DATA RECORDS:
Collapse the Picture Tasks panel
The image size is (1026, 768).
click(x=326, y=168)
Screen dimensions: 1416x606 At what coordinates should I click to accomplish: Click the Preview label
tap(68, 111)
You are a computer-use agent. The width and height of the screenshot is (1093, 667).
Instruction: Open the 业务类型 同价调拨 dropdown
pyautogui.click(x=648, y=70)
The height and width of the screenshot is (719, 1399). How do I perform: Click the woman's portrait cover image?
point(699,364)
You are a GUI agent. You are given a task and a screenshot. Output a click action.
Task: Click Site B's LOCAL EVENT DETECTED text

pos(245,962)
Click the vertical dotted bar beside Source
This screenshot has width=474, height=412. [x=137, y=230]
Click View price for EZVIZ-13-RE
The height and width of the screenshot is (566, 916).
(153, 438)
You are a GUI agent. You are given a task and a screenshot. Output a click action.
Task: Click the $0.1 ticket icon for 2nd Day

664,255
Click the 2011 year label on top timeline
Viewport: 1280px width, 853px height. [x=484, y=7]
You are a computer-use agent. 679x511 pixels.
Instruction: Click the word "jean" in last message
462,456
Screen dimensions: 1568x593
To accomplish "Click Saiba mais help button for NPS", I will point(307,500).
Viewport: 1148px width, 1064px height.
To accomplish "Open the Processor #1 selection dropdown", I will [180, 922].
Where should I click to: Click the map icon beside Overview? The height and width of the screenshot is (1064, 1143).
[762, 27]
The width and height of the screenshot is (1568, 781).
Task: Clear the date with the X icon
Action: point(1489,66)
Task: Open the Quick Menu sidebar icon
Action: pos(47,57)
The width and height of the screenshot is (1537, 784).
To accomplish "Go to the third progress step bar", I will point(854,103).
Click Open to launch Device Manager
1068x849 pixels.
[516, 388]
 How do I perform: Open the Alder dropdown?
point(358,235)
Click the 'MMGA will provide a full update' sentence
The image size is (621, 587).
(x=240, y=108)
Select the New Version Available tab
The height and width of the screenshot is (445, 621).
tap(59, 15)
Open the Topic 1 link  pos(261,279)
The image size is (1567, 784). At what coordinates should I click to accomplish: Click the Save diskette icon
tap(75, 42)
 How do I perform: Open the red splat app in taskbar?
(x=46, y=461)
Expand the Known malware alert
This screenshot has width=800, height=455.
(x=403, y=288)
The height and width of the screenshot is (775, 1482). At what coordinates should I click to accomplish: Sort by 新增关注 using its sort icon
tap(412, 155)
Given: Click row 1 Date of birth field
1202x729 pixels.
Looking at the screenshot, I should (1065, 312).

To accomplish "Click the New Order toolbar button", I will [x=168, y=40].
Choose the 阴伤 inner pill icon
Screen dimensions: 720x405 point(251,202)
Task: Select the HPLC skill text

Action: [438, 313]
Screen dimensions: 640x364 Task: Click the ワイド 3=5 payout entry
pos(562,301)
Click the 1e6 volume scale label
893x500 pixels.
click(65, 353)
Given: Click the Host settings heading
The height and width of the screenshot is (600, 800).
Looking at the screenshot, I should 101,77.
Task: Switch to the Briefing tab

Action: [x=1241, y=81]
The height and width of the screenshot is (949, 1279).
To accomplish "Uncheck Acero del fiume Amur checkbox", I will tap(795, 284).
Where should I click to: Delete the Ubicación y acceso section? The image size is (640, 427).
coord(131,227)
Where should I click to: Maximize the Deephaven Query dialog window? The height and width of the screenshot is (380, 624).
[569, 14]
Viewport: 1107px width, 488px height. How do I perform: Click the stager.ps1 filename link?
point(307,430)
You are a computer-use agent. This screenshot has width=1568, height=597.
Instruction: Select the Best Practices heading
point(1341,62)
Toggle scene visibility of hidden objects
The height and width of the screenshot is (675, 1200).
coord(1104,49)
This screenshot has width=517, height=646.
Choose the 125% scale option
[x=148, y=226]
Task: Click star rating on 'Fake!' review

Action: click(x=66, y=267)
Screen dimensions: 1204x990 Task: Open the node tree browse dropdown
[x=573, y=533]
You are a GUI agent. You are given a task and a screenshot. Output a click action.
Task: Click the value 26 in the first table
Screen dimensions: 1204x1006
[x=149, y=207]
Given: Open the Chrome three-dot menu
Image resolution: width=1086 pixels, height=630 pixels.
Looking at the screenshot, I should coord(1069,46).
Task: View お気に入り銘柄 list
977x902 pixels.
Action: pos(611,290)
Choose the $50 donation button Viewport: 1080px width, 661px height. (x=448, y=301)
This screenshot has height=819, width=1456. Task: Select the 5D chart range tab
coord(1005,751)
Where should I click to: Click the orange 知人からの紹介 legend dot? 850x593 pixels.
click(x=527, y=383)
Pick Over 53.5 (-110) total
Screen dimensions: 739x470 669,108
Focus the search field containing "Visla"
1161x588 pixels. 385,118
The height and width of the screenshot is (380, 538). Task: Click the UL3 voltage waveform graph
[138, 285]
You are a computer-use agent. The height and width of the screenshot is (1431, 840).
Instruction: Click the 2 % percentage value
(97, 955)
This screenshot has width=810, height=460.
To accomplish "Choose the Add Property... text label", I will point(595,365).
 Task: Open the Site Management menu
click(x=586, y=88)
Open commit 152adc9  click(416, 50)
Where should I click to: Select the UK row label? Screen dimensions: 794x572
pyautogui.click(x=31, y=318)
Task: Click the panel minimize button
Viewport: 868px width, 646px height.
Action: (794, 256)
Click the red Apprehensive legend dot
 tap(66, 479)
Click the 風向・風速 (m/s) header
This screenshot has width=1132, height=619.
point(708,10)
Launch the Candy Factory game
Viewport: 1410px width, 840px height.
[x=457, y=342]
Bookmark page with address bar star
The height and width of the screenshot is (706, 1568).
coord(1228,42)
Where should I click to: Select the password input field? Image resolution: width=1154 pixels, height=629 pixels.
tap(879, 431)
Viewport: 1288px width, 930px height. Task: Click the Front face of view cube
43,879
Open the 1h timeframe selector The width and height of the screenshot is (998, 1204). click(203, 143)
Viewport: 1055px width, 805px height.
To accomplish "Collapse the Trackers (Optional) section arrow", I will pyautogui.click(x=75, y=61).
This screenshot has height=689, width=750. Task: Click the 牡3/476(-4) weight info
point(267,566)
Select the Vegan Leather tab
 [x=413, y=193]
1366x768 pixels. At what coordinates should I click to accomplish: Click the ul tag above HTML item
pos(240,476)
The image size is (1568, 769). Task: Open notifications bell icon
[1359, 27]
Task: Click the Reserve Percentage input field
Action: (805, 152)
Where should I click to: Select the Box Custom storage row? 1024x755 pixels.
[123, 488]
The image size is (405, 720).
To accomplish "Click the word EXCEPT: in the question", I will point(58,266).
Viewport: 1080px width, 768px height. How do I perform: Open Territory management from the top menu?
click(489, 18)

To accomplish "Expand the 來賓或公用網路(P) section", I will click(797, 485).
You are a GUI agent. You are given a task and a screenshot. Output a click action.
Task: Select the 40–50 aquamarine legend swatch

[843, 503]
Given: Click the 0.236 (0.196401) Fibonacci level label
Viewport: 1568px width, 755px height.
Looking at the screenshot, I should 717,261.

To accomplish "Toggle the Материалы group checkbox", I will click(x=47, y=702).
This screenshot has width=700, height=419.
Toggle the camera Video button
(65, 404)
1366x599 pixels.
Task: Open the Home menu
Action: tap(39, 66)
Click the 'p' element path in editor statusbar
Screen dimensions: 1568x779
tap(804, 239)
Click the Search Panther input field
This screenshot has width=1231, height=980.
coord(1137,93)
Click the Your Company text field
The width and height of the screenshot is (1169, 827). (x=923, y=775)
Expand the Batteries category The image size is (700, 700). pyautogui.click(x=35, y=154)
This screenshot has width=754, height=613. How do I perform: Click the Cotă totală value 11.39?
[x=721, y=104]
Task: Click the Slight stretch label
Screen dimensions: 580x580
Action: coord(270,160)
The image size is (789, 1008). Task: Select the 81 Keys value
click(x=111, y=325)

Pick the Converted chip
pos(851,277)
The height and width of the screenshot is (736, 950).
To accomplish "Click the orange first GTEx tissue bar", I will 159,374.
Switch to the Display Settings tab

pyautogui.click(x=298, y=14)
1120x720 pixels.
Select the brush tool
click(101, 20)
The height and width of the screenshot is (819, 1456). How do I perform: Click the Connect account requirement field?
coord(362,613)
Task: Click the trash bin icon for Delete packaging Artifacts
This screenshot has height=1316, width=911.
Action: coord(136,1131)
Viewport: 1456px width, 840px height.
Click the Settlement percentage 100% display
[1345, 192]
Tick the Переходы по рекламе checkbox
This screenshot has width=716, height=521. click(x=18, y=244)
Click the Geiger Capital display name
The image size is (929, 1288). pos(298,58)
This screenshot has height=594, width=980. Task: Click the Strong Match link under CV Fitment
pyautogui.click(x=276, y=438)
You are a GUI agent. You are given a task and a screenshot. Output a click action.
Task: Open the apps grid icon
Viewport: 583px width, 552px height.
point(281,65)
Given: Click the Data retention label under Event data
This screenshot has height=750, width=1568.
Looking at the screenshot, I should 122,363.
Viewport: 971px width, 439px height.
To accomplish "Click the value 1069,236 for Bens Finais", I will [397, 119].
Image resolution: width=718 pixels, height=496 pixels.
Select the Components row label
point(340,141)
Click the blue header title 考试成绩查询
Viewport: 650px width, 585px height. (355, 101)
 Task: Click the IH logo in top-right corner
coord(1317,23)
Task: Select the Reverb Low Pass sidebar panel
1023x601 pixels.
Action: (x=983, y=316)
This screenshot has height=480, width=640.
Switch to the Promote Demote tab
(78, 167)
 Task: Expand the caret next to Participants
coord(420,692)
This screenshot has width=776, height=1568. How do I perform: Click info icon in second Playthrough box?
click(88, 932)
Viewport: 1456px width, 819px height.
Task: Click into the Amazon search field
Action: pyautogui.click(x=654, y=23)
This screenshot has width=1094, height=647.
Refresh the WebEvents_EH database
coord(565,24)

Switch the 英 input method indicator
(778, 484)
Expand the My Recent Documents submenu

TASK DIRECTIONS: In the listing above, find each line with the word "Collapse" and return it.

OUTPUT FOR THIS EXERCISE:
Collapse the Picture Tasks panel
To accomplish "Collapse the Trackers (Optional) section arrow", I will pyautogui.click(x=75, y=61).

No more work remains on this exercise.